Google Gears has been around for awhile now, but I’m only writing about it now because it’s just now having a real impact on how I work when I’m not connected to the tubes.

Google Reader

When Google launched Gears, Reader was the first Google tool to sport the functionality. (That was the case till just a few days ago.) I track all my feeds in Reader, so the ability to download up to 2000 articles, read offline, share and star them, and sync up later, gave me reams of reading material and ended in-flight purgatory.

Remember the Milk

I love this task management system: it integrates with Gmail, Google Calendar, Quicksilver, Twitter, mobile, etc., etc., which means you have all kinds of ways to get stuff into the Trusted System and track it. RTM was also an early adopter of Gears, enabling full offline access and syncing.

Google Docs and Spreadsheets

As I write this, Google is progressively rolling out offline functionality to Docs users. The Docs implementation is somewhat more sophisticated: it syncs and then responds automatically, going local when you’re offline, reconnecting and syncing when you’ve acquired a connection again.
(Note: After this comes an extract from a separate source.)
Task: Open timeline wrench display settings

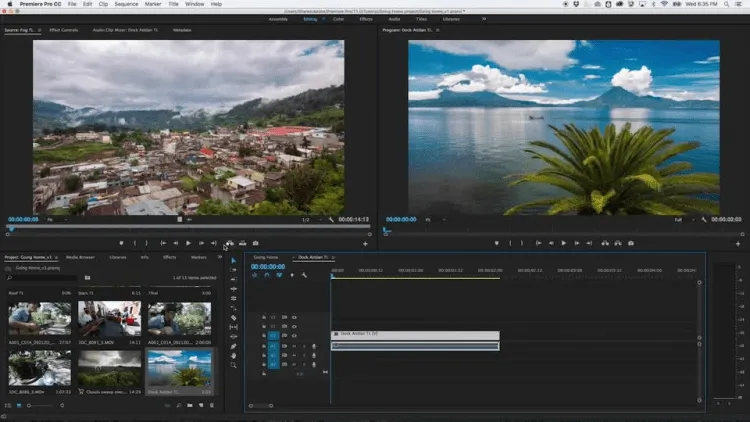Action: pos(304,275)
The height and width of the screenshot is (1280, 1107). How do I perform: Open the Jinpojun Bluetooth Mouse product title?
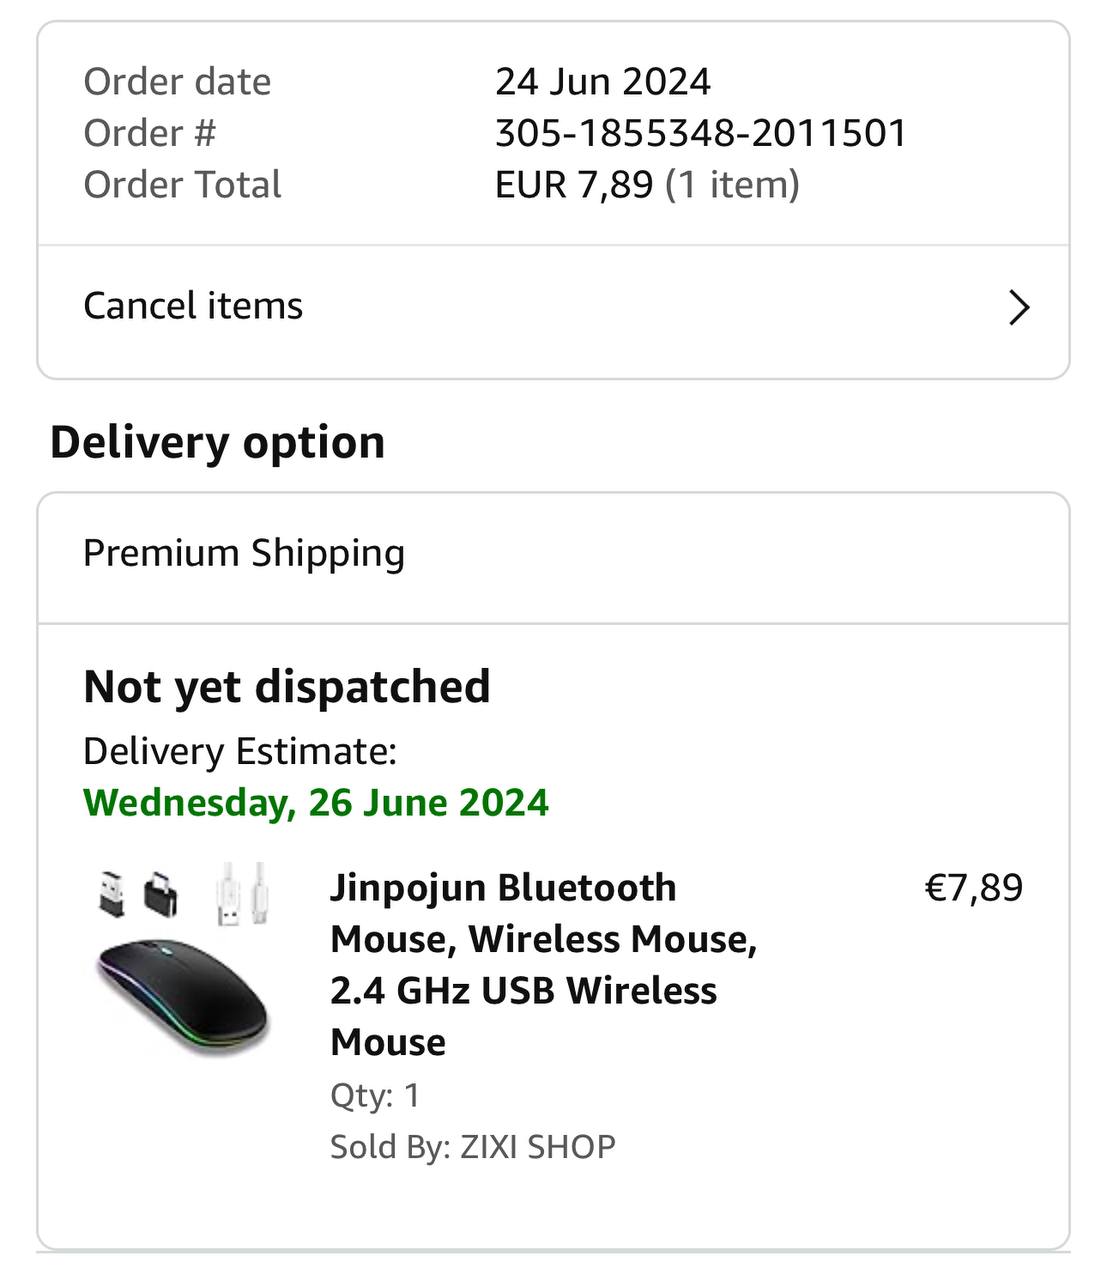tap(543, 964)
I’m highlighting these three services because there the ones that matter most to me. Other webapps also use Gears - a list is here.

Pre-Board Workflow

Now, when I’m about to pull the plug on the Internet, I open three tabs in Firefox, one each for Google Reader, Google Docs and Remember the Milk. Docs auto-syncs, and for the other two applications, I press the button to go offline. The switch to offline is nearly immediate, except for Reader, which downloads articles. This generally takes less than a minute.

When I open my laptop after take-off, I have access to these apps in an environment which mimics almost exactly the experience of being connected.
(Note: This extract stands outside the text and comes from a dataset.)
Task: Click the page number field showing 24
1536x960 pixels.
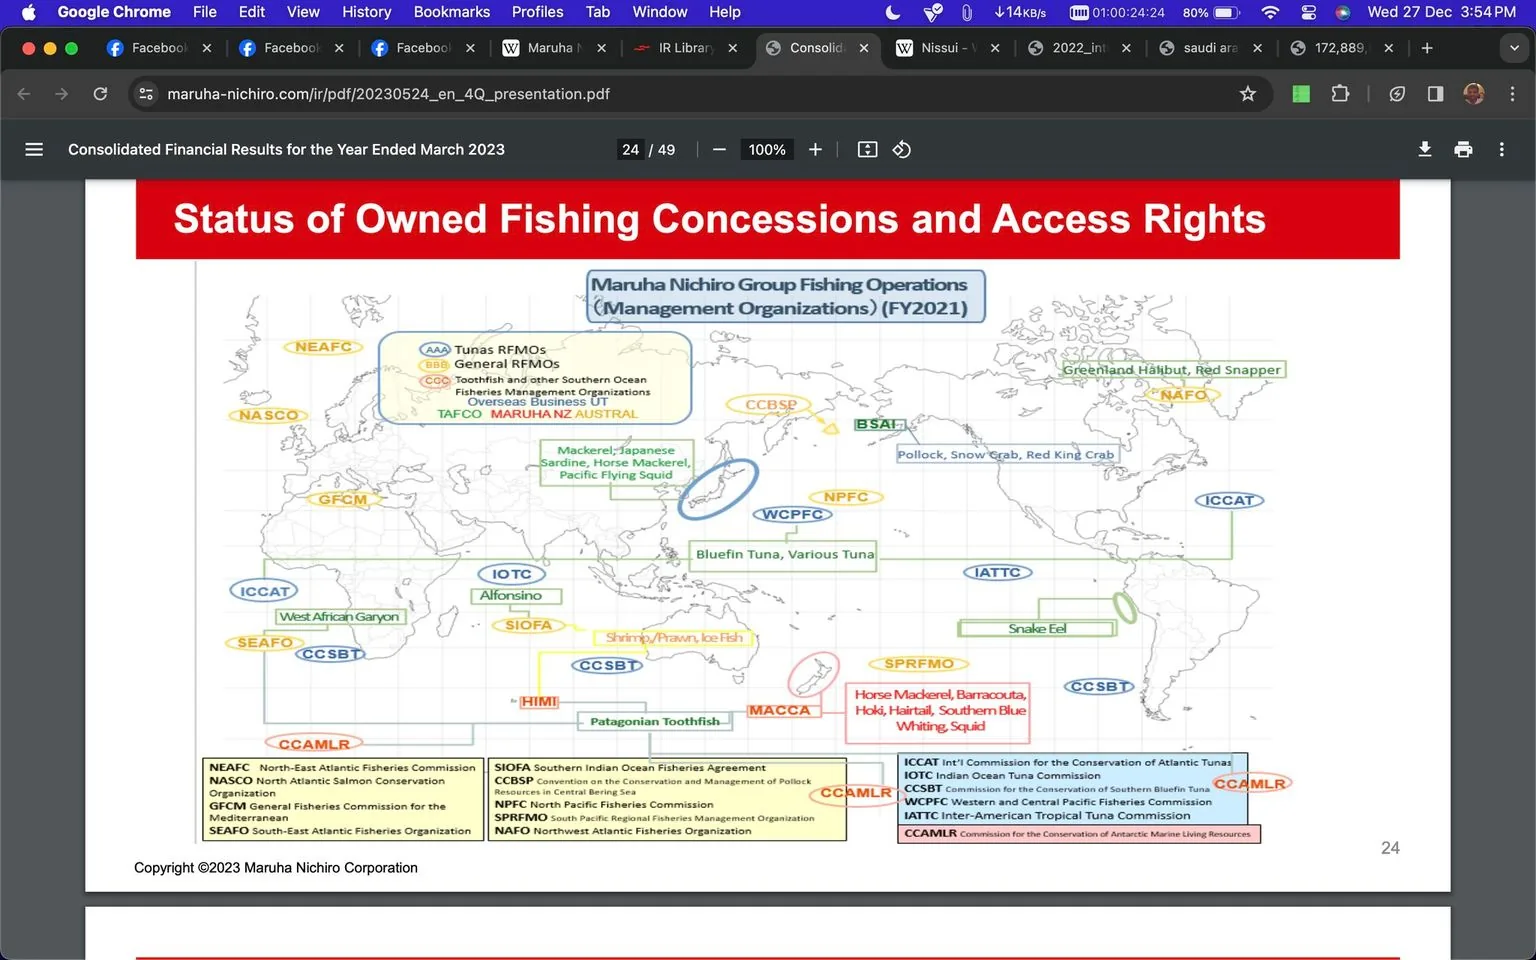Action: coord(630,149)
Almost. You can write and edit documents, create, tag, modify and delete tasks in RTM, and highlight blog posts to share on Google Reader. You can’t make changes to application settings, and in Docs, you can’t create a new document while offline. (This is also the case, at last check, with Zoho Writer’s offline functionality.)

In fact, this thing with creating a new document is the only thing that regularly annoys me about offline Docs. But I created a simple workaround: an empty document called “offline notes.” Any new document I want to create while offline goes on this empty page. Once I’m online, I copy it to another new document or rename the existing file and make a new “offline notes” file.

What if something goes wrong with sync and all your offline work disappears, never to be seen again? I take an extra precaution and copy the text into TextEdit, Word or Pages, so I have a local backup just in case.

Offline Wishlist

Every geek has their own version of this list. Mine includes Gmail, Google Calendar, Google Notebook, Google Wiki, Backpack, Buzzword and Wordpress software. I don’t doubt for a second that developers of these webapps are working on it, whether they’re building it on Gears, or Adobe’s offline platform or whatever.

But web-to-local software integration also helps bridge the gap. Gmail POP3 and IMAP means I can write email in Mail.app or any other traditional email program and send it when I’m back online, and Spanning Sync (or similar programs) seamlessly keeps iCal and Gcal in lock-step, making iCal my offline Gcal.

There are a few keys to making this functionality successful - and the centerpiece is a seam-free blurring of boundaries between online and offline. Ubiquitous wifi is reducing the white space in between our internet connections; technology like Gears helps to make the white space somewhat irrelevant.

UPDATE 6/10/08: Gears now works with Firefox 3!